I awake from a brief daydream to find a 12-in by 12-in square of flesh neatly surrounded by a sea of blue drapes. My hands, wrapped in 2 pairs of gloves, are cautiously placed on the safety of the blue plastic paper. If I use my imagination, I can picture what I know to be the human I met just 2 hours ago now lying beneath the sea of drapes and, with the kneading of my fingers, I convince myself that my hands are resting on his thigh. Looking around the room again, I see the circulating nurse open the outer shell of a size 3 Kerrison and, as if handling an original scroll, carefully expose the sterile packaging for the scrub nurse to secure and add to an impressive arsenal. The surgical team engages in multiple rituals like this one and, as I reflect on this final day of my surgery rotation, I think about how these rituals offer safety and security to all who participate. Although I’m not of the Catholic faith, my experience here at Georgetown, a Jesuit institution, has taught me some of the rituals that similarly offer many people safety and security in this community. Using the 7 sacraments of the Catholic Church as a scaffolding, I’ll explore how I experienced the surgical arena to be a sacred space where healing takes place and where I have been able to reflect on my own life.
Prior to any surgery, we engage in the sacraments of initiation. Our baptism, the scrubbing process, is sometimes a period of quiet centering and other times a playful atmosphere of fellowship, but is always a necessary rite for anyone on the path toward the sterile field. Before making an incision, the surgeon, who can be viewed as our high priest, leads us in confirmation, the “timeout” in which we confirm the patient’s identity and clarify our intentions. This ensures the entire team is aligned and that any concerns can be voiced. Regarding the third sacrament of initiation, Eucharist, no one eats in the operating room, so it’s hard to complete the holy communion; however, there is a tangible essence of His flesh in the air as the Bovie hums along.
Our congregation is arranged according to a holy order of sorts, with the surgeon, after years of devotion, wielding the most authority and leading a train of residents who are following in the path towards “priesthood.” The nurse deacons are vital to the process, enabling the mechanics of the service to run smoothly, and the anesthesiology team is our choir, setting the tone for worship and now guiding the audible rate of the heart and lungs. There is a palpable hierarchical component among these varied roles, and I wonder if this accounts for some of the unsavory stereotypes surgery has acquired through the years. While a clearly defined hierarchy may be necessary in both the operating room and the church to optimally collaborate in service of a higher purpose, this hierarchy can bleed into broader elements and lead to perceived power differentials in day-to-day life.

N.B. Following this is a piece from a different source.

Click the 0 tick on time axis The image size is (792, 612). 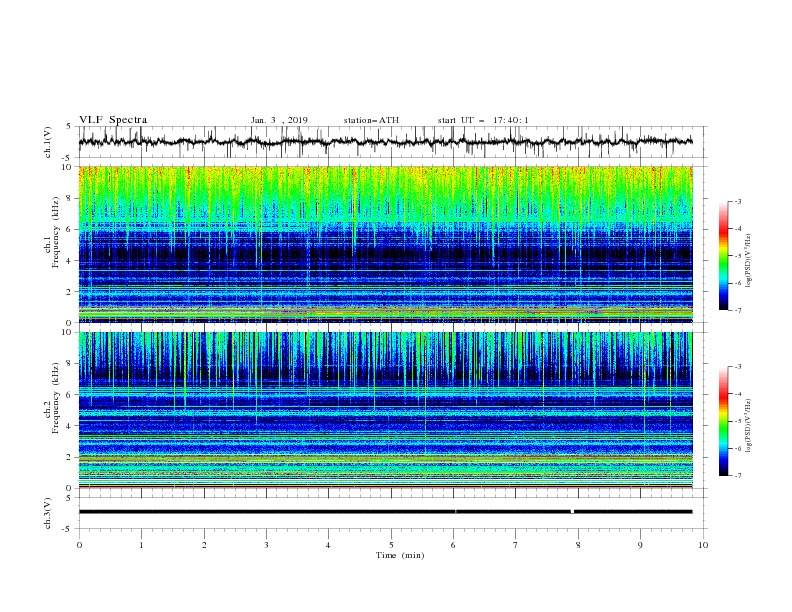coord(79,545)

The Sacraments of Healing, both that of anointing of the sick and of reconciliation, often take front seat in the world of surgery. Ultimately, the entire endeavor is aimed at caring for the sick and the surgical team must engage in reconciliation via significant reflection on past mistakes, ownership of those mistakes, and anticipation of future complications to provide the most earnest care for patients. On the other hand, surgery sometimes challenges the final sacrament, that of matrimony, as long, intense, and often unpredictable hours require sacrifice not only from those who actively participate, but also from their partners.
Refocusing my attention on the idea that this is the final surgery of my rotation, I think about what a complex two months this has been for me. I am simultaneously relieved to be nearing the end of a rotation that has convinced me that I do not want to become a surgeon and incredibly appreciative of the opportunity to integrate into the surgical domain for a short period of my life. As a medical student, I have often been on the edge of the sterile field, usually scrubbed in but often not actively participating in the surgery. Standing at this junction, often peering quietly at the crucifix featured in each of Georgetown’s operating rooms, I’ve had a lot of time to think about my surroundings and the lessons I might be able to take with me. The role of ritual, again, comes to mind.
Rituals in the operating room, from supply chain regulations to detailed surgical techniques, are some of the key elements that enable patients to bestow trust in their surgical teams. All patients are vulnerable, but there is something particularly evocative about witnessing a surgical patient’s experience. They give their whole unconscious bodies to relative strangers, which, for some patients, included me in recent months. Helping roll a naked and flaccid body into a prone position forces the vulnerability I often hide from into my face. One day when I’m either dead or a patient, I will have to relinquish control of my body and I wonder how gracefully I will approach that ledge. I’ve now witnessed patients demonstrate grace within their fear of facing surgery and I hope to be as brave as these patients. While seeing behind the curtain of the operating room has revealed some of the ways adverse events can arise, it has also highlighted the intense dedication surgical teams have for their patients and the rituals they rely on to create a safe environment. In the future when I have surgery or when talking to patients, friends, or family members who are anticipating surgery, I will remember these comforting features that permeate operating rooms. I thank everyone I worked with this rotation for welcoming me, I thank our patients for their trust, and I look forward to the next phase of my pilgrimage into medicine.